* ASSIGNED TASK *
Repeat exactly what runs from the line containing "The image size is (819, 587)." through the last line of the material below. Do not copy the pictures.

START EXERCISE DATA

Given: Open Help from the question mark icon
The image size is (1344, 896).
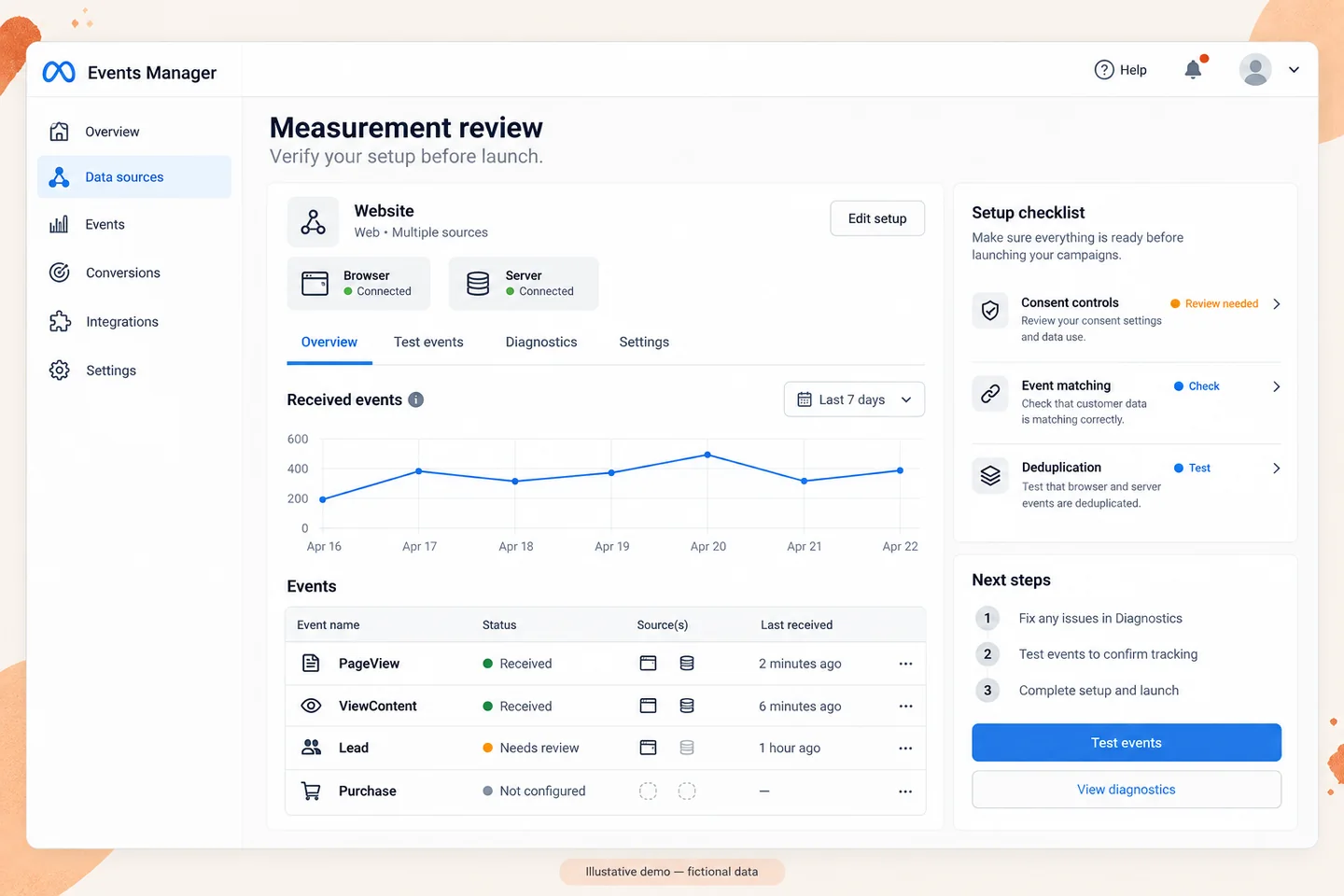Looking at the screenshot, I should point(1104,70).
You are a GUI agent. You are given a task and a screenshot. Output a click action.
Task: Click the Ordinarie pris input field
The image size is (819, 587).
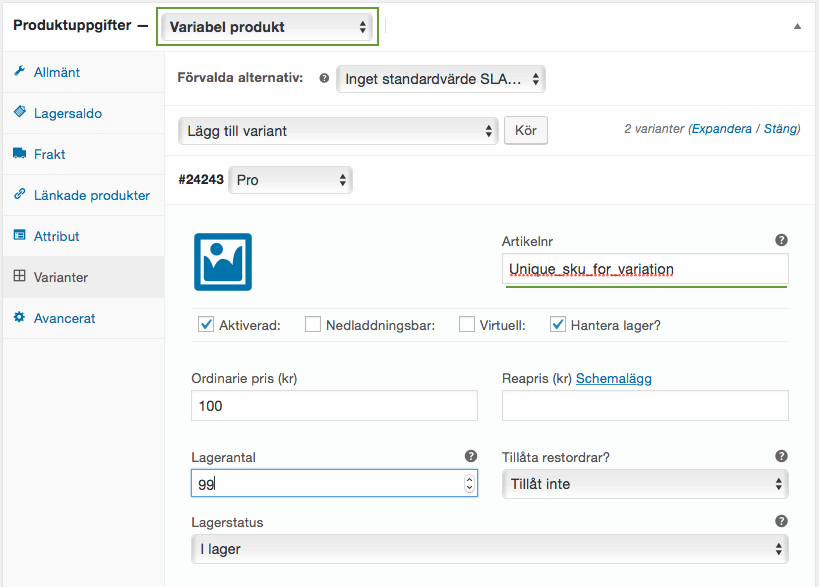(x=333, y=406)
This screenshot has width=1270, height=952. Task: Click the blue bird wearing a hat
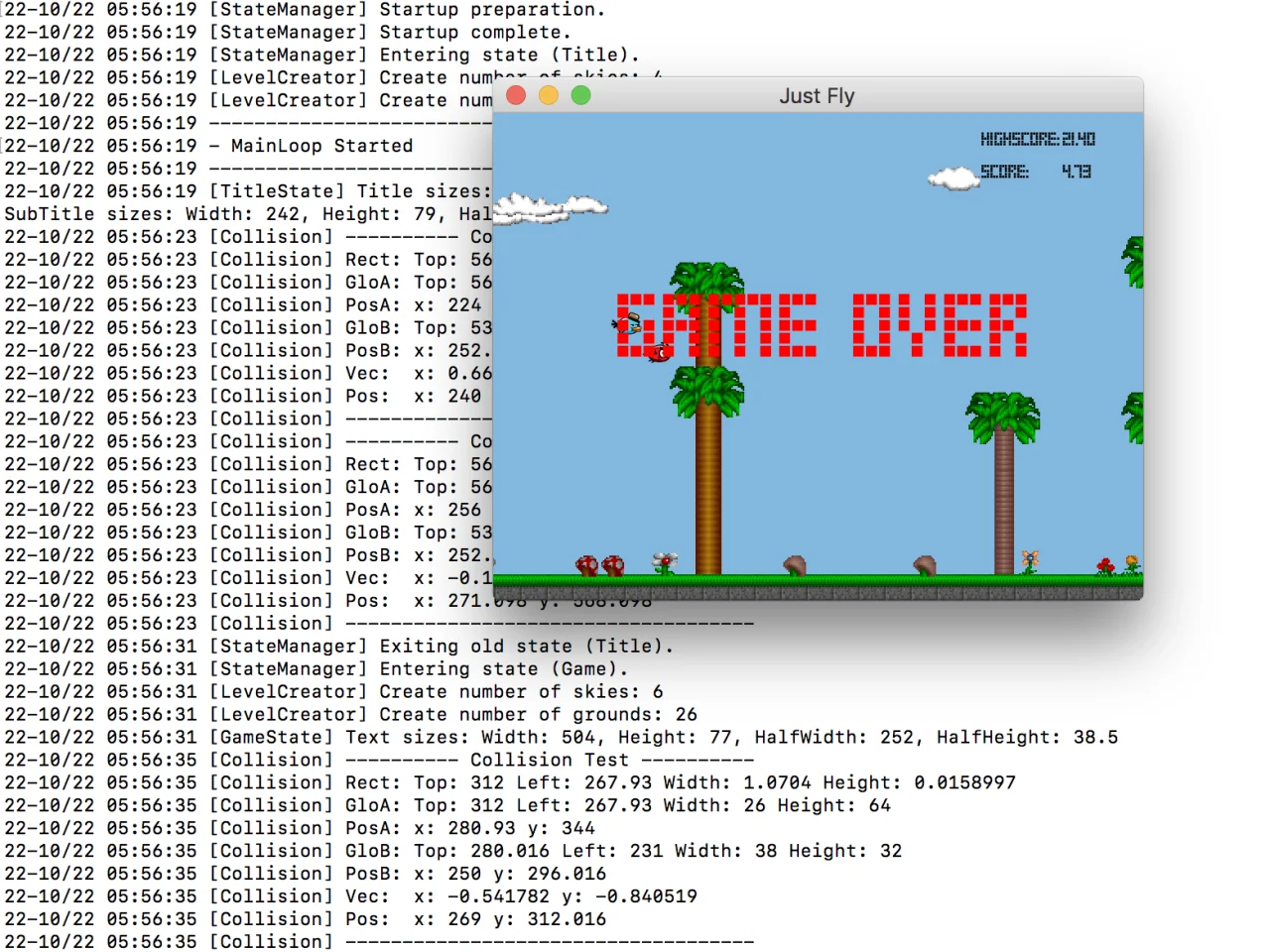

END EXERCISE DATA

* ANSWER SPACE *
The image size is (819, 587).
(x=333, y=406)
This screenshot has width=1270, height=952. Task: Click the blue bird wearing a hat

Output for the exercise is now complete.